Since early November of 2015, I’ve been contending with the strangest behavior from my Cisco infrastructure. Only a few number of Cisco IP Phones appear to go out around 7:30 am and then pop back to life right at 8 am. The phones fail and fix all by themselves, a very strange turn of events.
My first thought was that it was power related, so I started to debug and play around with POE settings. That wasn’t the answer. I then moved some phones from the common switch to a different switch nearby and the problem went away for the moved phones. That right there proved to me that it wasn’t the phones, and it wasn’t the Cisco CallManager. It had something to do with the switch itself. So I purified the switch, moved everything that wasn’t a Cisco IP Phone off it and the problem continued.

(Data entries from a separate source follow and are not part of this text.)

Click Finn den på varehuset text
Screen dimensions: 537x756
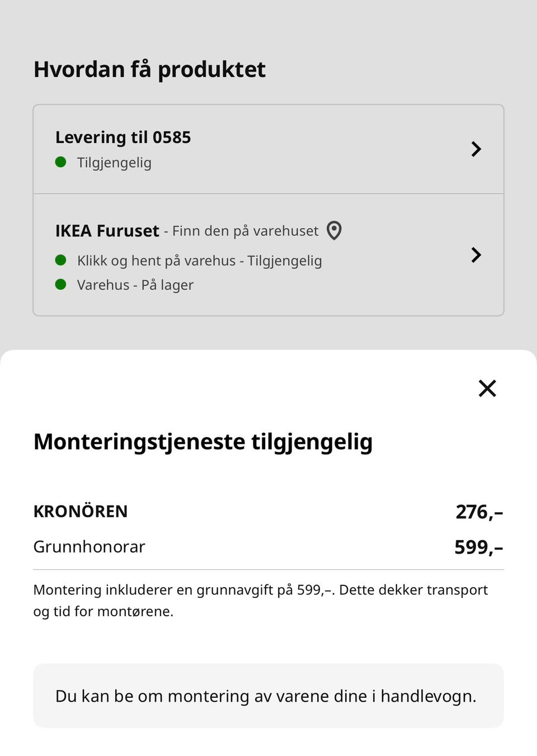(245, 231)
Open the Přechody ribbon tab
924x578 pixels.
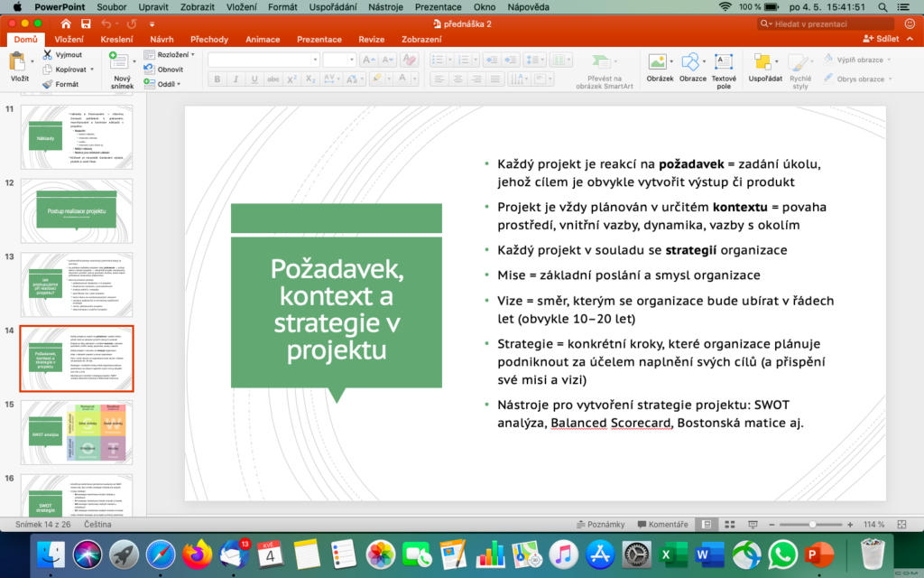pos(208,40)
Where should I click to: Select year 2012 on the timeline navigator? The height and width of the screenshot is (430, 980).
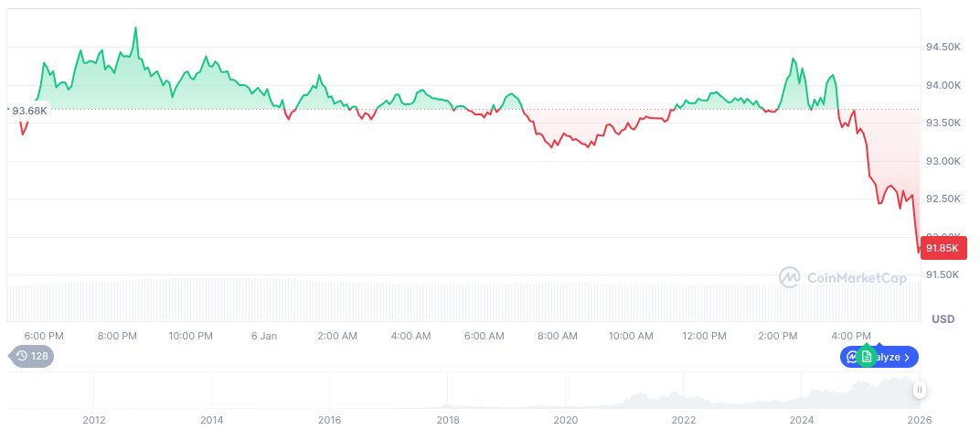pyautogui.click(x=93, y=420)
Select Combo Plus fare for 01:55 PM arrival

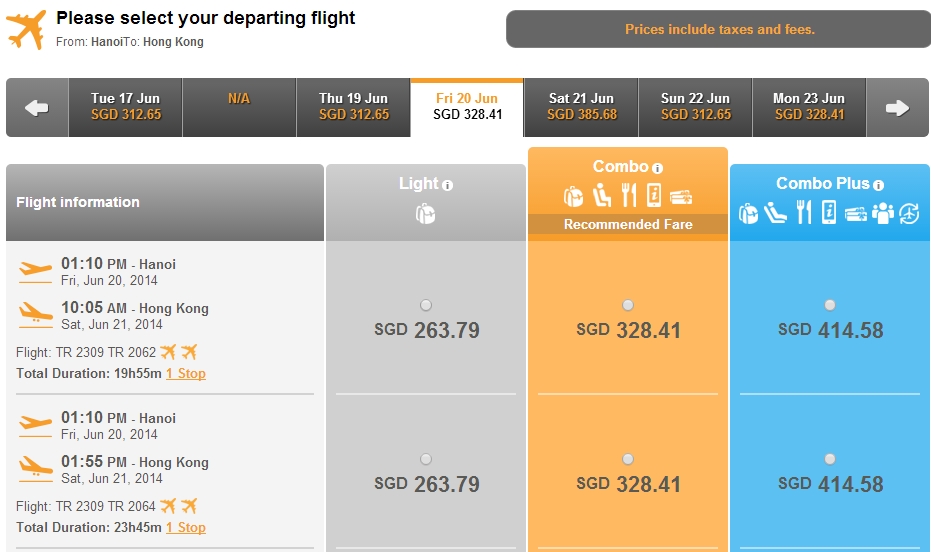pyautogui.click(x=829, y=459)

I eventually got in touch with Cisco support, and they suggested a two-prong effort, set SPAN up on the switch and run a packet capture there, and set SPAN up on a phone and run a packet capture there as well. The capture on the switch showed a switch in distress, many ugly lines where TCP was struggling. The phone capture was immense, and I got it opened up in Wireshark and went to the start of the days phone failure event. The minute I got to the start, 7:33:00.3 am the first line appeared. It was an ICMPv6 “Multicast Listener Report” packet. One of many that filled the rest of the packet capture. Millions of packets, all the same.

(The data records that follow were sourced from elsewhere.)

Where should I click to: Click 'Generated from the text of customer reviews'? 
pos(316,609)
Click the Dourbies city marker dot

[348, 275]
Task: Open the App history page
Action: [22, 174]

The multicast packets could explain why I saw the same traffic curves on every active interface. When a switch encounters a multicast packet, every active port responds as if the packet was sent to that port. As it turns out, once I extracted the addresses of where all these offensive packets were coming from, sorted the list, and dropped the duplicates I ended up with a list of four computers. I poked around a little bit more on Google and discovered to my chagrin that there was a specific Intel Network Interface Controller, the I217-LM, which was uniquely centered in this particular network flood scenario. I looked at the affected machines, and all of them were the same, HP ProDesk 600 G1 DM’s. These tiny computers replaced a good portion of our oldest machines when I first started at Stafford-Smith and I never even gave them a second thought. Each of these systems had this very Intel NIC in them, with a driver from 2013. The fix is listed as updating the driver, and the problem goes away. So that’s exactly what I did on the workstations that were the source of the multicast packet storm.

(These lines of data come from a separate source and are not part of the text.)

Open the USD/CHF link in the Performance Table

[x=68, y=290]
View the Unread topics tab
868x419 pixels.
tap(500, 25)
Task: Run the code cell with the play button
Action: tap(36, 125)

I can’t believe that anyone would design a NIC like this, where there is a possibility of a multicast flood, which is the worst kind of flood I think. All it takes is a few computers to start flooding and it sets off a cascade reaction that drags the switch to the ground.
We will see in the days to come if this solved the issue or not. This has all the hallmarks of what was going on and has filled me with a nearly certain hope that I’ve finally overcome this three-month headache.